Los Angeles Times

White House intruder pleads guilty

Details of the Secret Service lapse during the 2014 incident are revealed at trial.

- By Michael A. Memoli michael.memoli @latimes.com Times staff writer Richard A. Serrano contribute­d to this report.

WASHINGTON — On a warm, late summer evening last year, Omar Gonzalez parked his car near the White House and took his two dogs for a walk.

Over the next hour, he walked around the perimeter of the executive mansion. He’d been preoccupie­d with the building, authoritie­s said, since he’d returned home from an Army tour in Iraq, where he was wounded.

Eventually, Gonzalez stopped at a fence. He scaled it, ran past uniformed Secret Service agents and, according to court documents, barged through the White House doors as an agent attempted to close them.

“Let me in!” Gonzalez shouted. He managed to run inside before he was finally subdued.

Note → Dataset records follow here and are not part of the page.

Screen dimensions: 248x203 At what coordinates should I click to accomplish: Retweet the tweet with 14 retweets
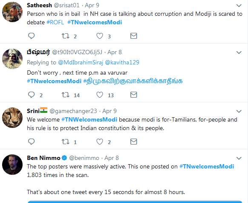coord(66,95)
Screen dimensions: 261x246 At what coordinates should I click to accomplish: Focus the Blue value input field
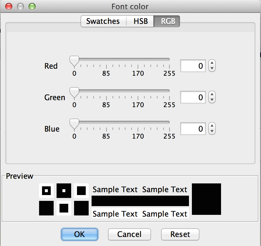pos(193,129)

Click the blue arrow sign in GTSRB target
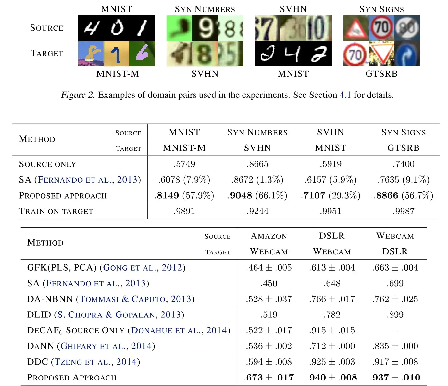coord(407,54)
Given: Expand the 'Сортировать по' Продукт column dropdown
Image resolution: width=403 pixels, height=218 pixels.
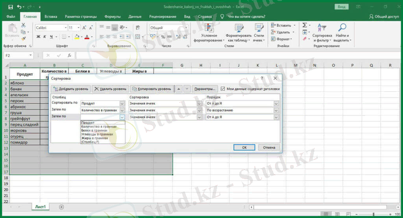Looking at the screenshot, I should pos(122,103).
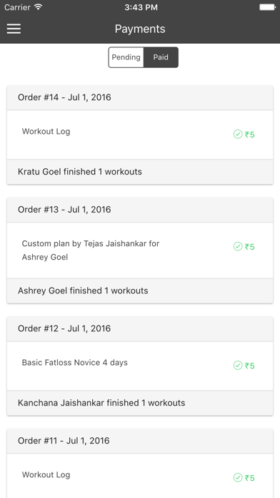
Task: Click green checkmark icon on Order #12
Action: pyautogui.click(x=238, y=365)
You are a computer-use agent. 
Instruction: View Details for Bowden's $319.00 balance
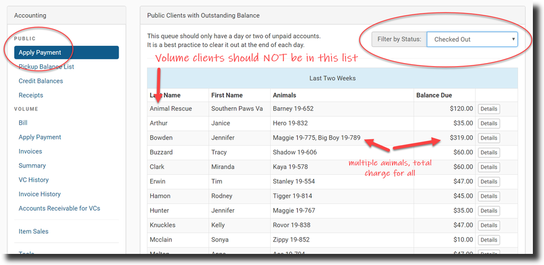click(488, 138)
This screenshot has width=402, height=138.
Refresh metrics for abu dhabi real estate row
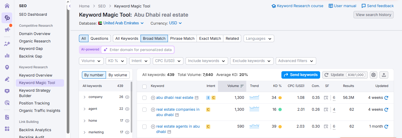[386, 98]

The details of the Sept. 19 intrusion that prompted an internal inquiry at the Secret Service and added to a string of embarrassi­ng incidents for the agency were presented in federal court Friday as Gonzalez pleaded guilty to two federal offenses.

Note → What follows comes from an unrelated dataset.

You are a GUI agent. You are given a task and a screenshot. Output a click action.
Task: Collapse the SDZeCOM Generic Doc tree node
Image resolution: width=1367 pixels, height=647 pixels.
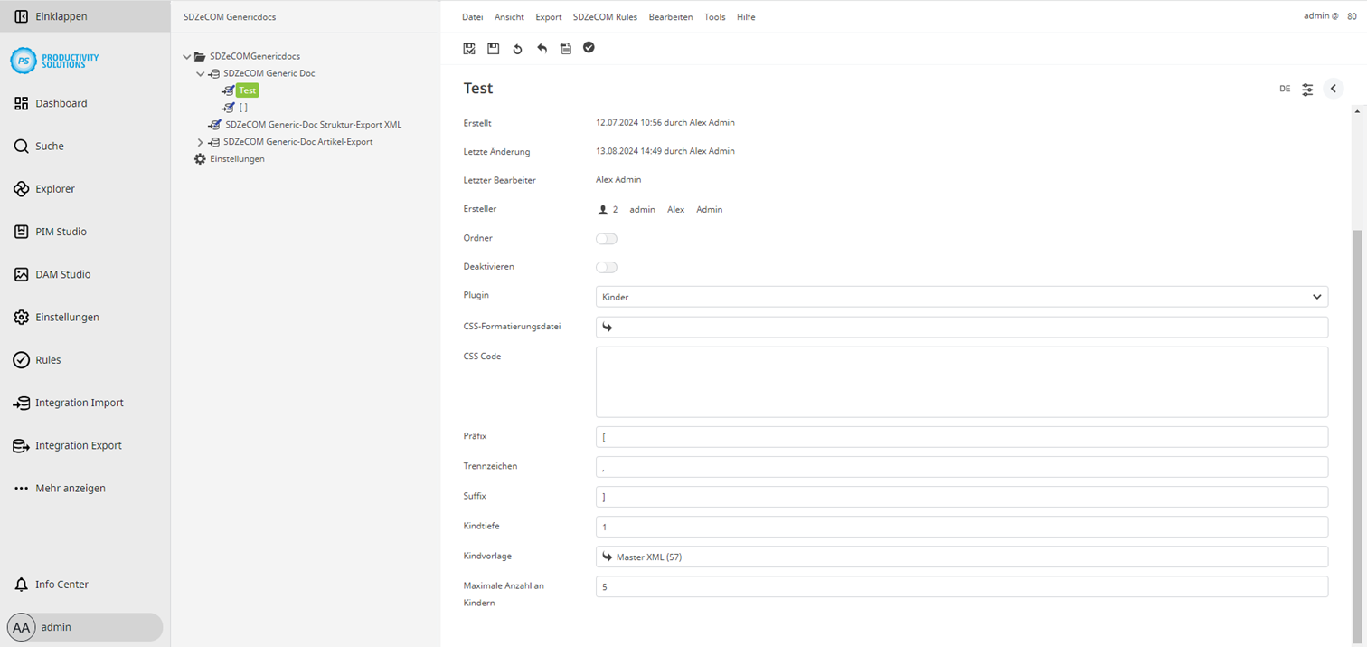point(200,73)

The charges — unlawfully entering a restricted building while carrying a dangerous weapon and assaulting, resisting or impeding certain officers — each carry a maximum punishment of 10 years in prison. But the plea agreement reached between Gonzalez and the government calls for a term of 12 to 18 months, after which he would be put on supervised release. A final sentence will come after a June 8 hearing.

During Friday’s hearing, Gonzalez agreed that he had ignored repeated orders from Secret Service agents to stop as he ran toward and into the White House, before he was tackled near the East Room. Agents discovered a folding knife with a 3 1⁄2 -inch serrated blade in his pocket. He told interviewe­rs he wanted to tell President Obama that “the atmosphere was collapsing.”

A search of Gonzalez’s vehicle turned up hundreds of rounds of ammunition, two hatchets and a machete.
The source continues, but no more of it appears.